Does the description disclose side effects, auth requirements, rate limits, or destructive behavior?

With no annotations provided, the description carries full burden for behavioral disclosure. It states the action ('assign') but doesn't explain what this entails—whether it requires specific permissions, if it's idempotent, what happens on conflicts, or what the response looks like. For a mutation tool with zero annotation coverage, this leaves significant behavioral gaps.

Agents need to know what a tool does to the world before calling it.
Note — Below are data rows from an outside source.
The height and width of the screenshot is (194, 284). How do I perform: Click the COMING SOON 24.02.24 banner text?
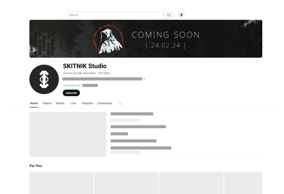click(166, 40)
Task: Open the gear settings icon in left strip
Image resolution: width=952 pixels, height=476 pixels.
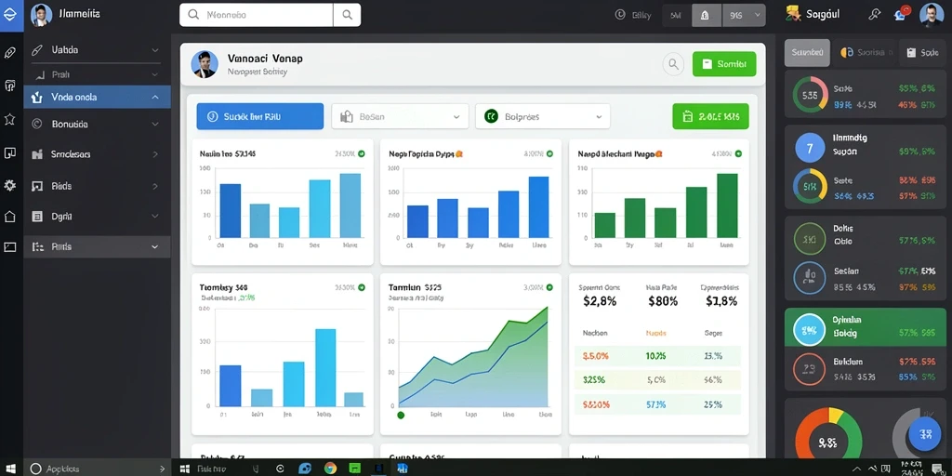Action: pos(9,185)
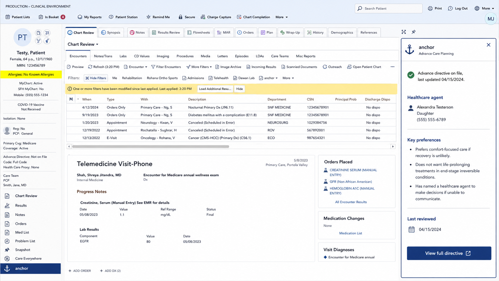Click the expand fullscreen icon
This screenshot has height=281, width=499.
tap(404, 32)
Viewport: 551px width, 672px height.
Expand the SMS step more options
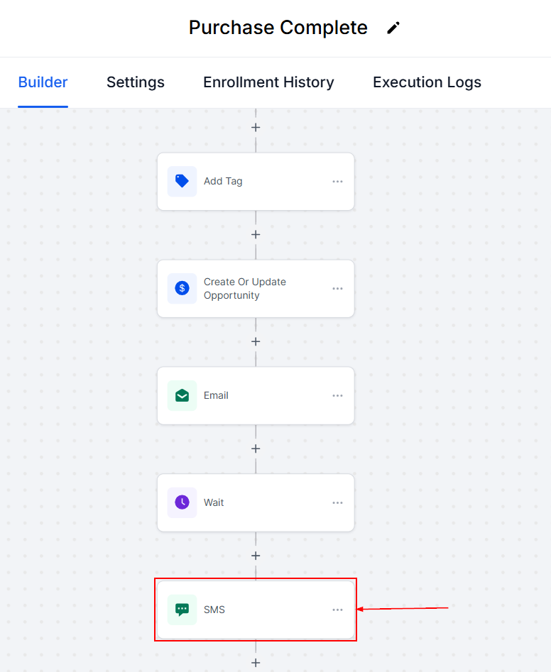tap(337, 610)
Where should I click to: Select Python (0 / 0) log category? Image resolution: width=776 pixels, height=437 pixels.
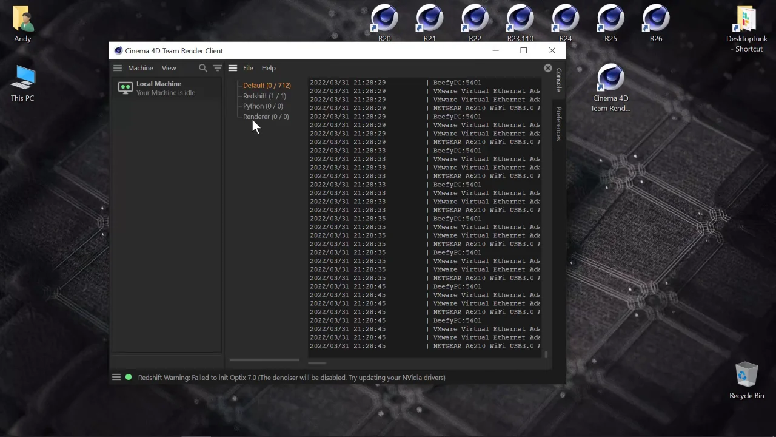click(x=263, y=106)
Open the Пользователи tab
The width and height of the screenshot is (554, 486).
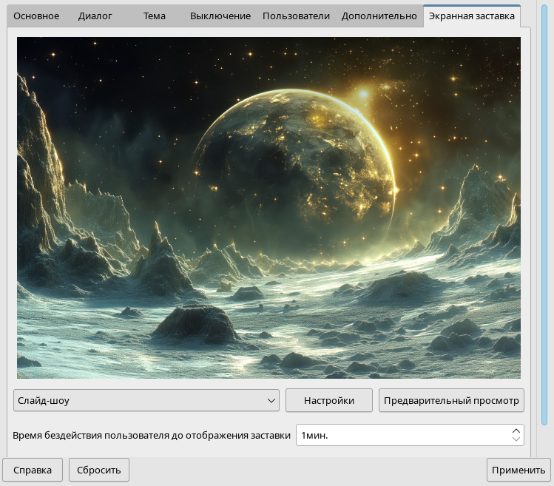pos(296,16)
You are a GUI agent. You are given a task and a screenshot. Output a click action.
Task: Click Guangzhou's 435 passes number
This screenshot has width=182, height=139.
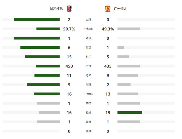(108, 66)
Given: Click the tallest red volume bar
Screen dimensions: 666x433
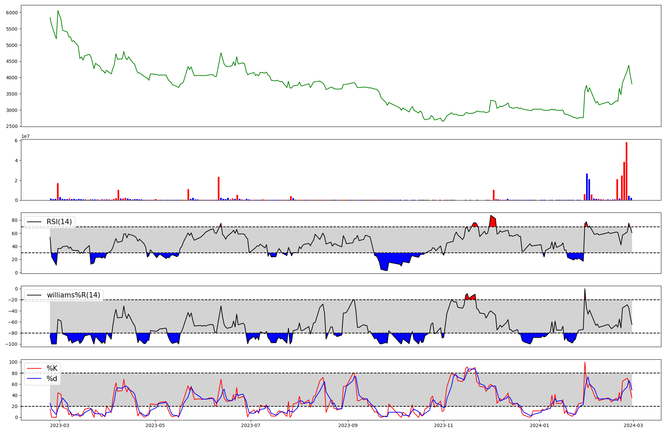Looking at the screenshot, I should pos(626,172).
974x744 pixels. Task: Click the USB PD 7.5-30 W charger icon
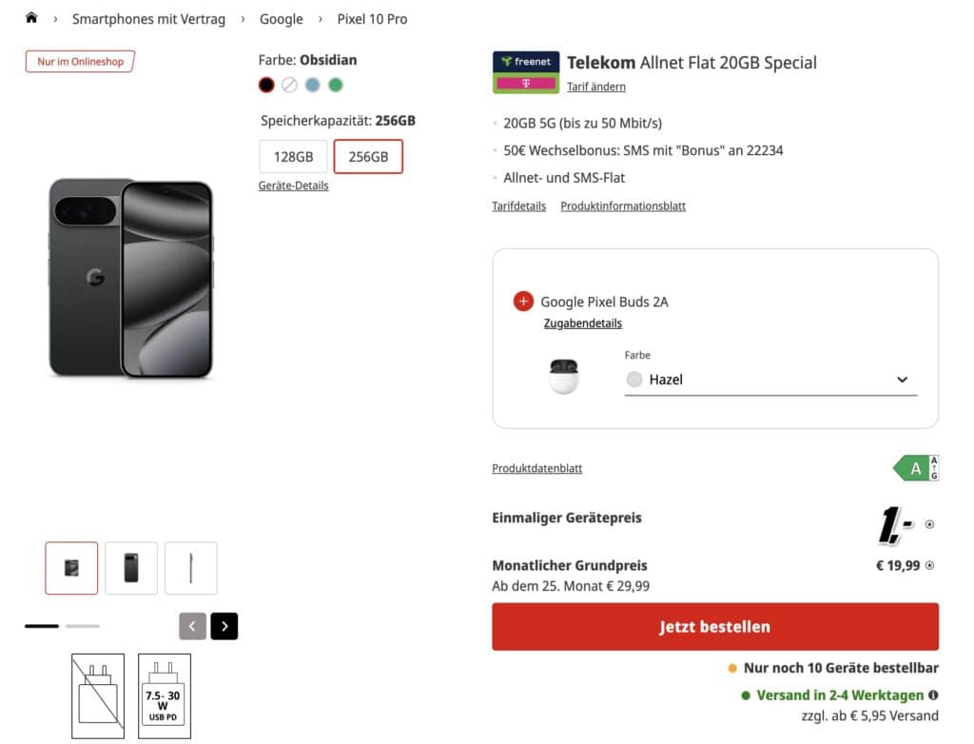tap(165, 695)
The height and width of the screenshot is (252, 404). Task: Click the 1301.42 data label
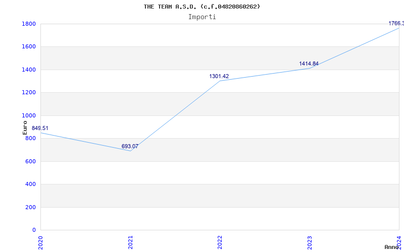219,77
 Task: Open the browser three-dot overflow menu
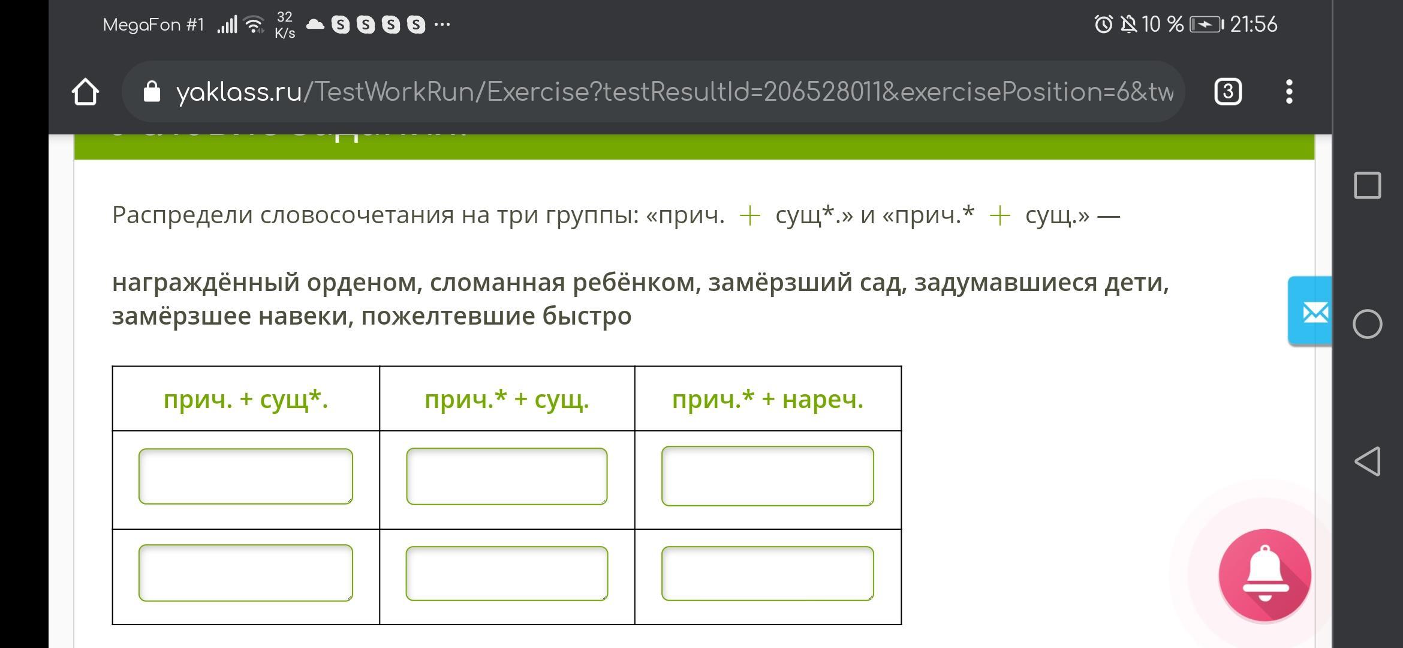pos(1289,92)
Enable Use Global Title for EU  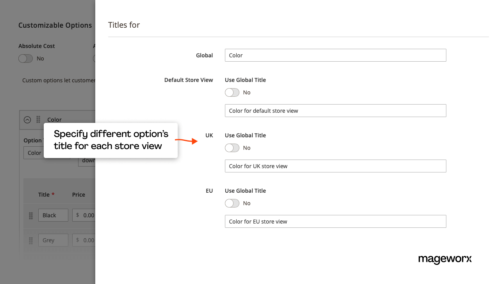(232, 203)
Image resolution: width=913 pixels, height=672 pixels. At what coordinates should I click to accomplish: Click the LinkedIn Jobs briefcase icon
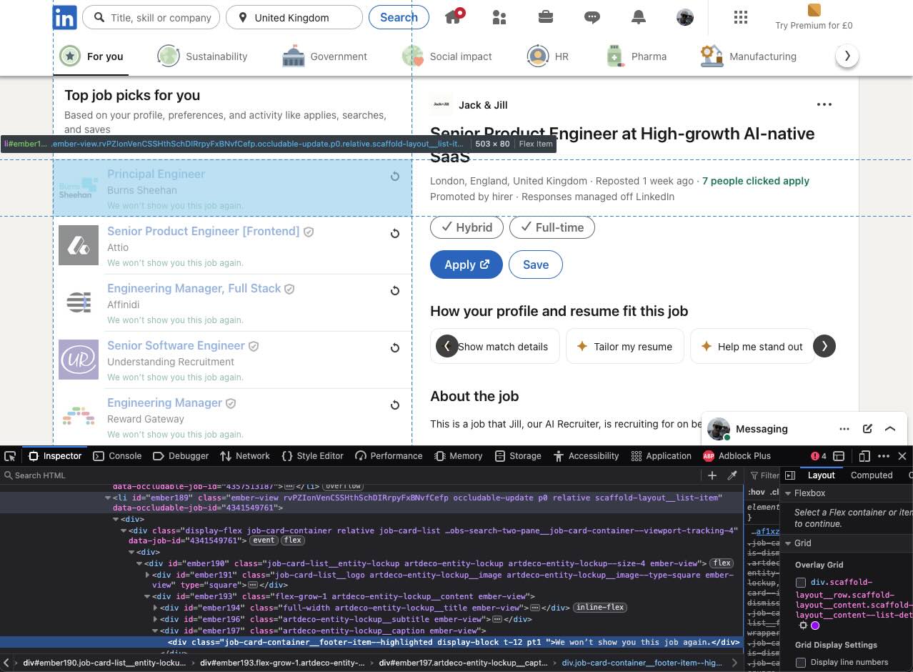coord(545,16)
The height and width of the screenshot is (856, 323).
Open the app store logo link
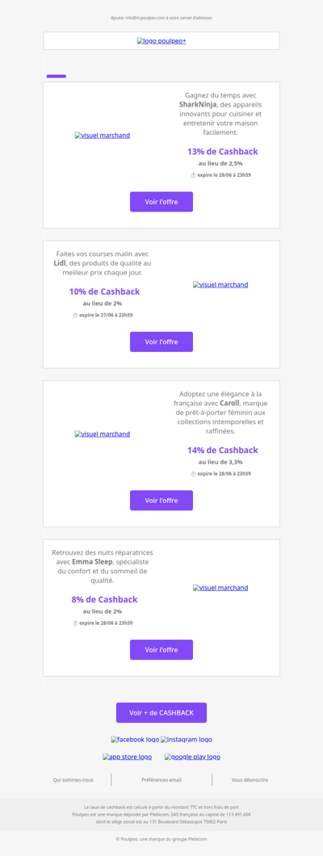click(127, 757)
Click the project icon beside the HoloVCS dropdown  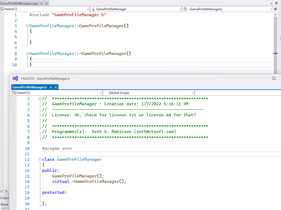2,9
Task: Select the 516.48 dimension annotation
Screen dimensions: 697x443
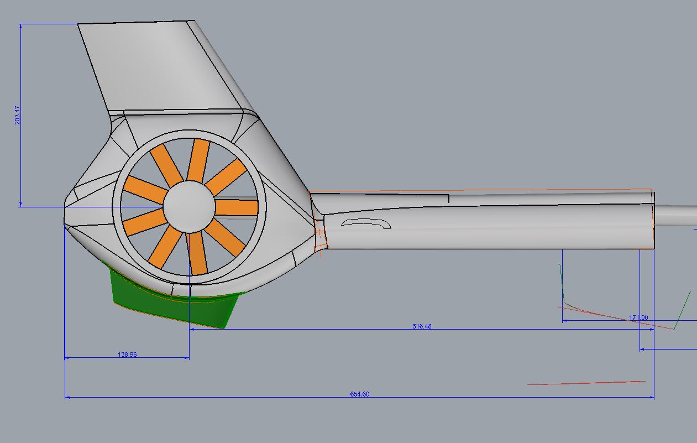Action: coord(422,326)
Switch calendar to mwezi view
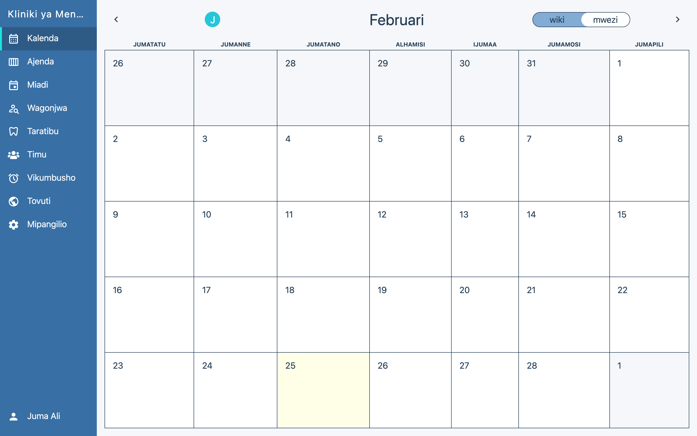The width and height of the screenshot is (697, 436). coord(605,20)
Descriptions should go beyond structured annotations to explain consequences.

Conciseness5/5

Is the description appropriately sized, front-loaded, and free of redundancy?

The description is a single, efficient sentence with no wasted words, making it easy to parse and front-loaded with the core action. It's appropriately sized for a straightforward tool, though this conciseness comes at the cost of depth.

Shorter descriptions cost fewer tokens and are easier for agents to parse. Every sentence should earn its place.

Completeness2/5

Given the tool's complexity, does the description cover enough for an agent to succeed on first attempt?

Given that this is a mutation tool with no annotations and no output schema, the description is insufficiently complete. It lacks critical context like required permissions, error conditions, return values, or how it differs from sibling tools, leaving the agent with incomplete operational understanding.

Complex tools with many parameters or behaviors need more documentation. Simple tools need less. This dimension scales expectations accordingly.

Parameters3/5

Does the description clarify parameter syntax, constraints, interactions, or defaults beyond what the schema provides?

The input schema has 100% description coverage, with clear parameter documentation (guildId, memberId, roleId, reason). The description doesn't add any meaning beyond what the schema already provides, such as explaining relationships between parameters or usage nuances, so it meets the baseline for high schema coverage.

Input schemas describe structure but not intent. Descriptions should explain non-obvious parameter relationships and valid value ranges.

Purpose4/5

Does the description clearly state what the tool does and how it differs from similar tools?

The description clearly states the action ('assign') and target ('a role to a member'), making the purpose immediately understandable. It doesn't differentiate from sibling tools like 'remove_role' or 'modify_member', but it's specific enough to convey the core function without being tautological.

Agents choose between tools based on descriptions. A clear purpose with a specific verb and resource helps agents select the right tool.

Usage Guidelines2/5

Does the description explain when to use this tool, when not to, or what alternatives exist?

The description provides no guidance on when to use this tool versus alternatives like 'remove_role' or 'modify_member', nor does it mention prerequisites such as required permissions or contextual constraints. It's a bare statement of function without usage context.

Agents often have multiple tools that could apply. Explicit usage guidance like "use X instead of Y when Z" prevents misuse.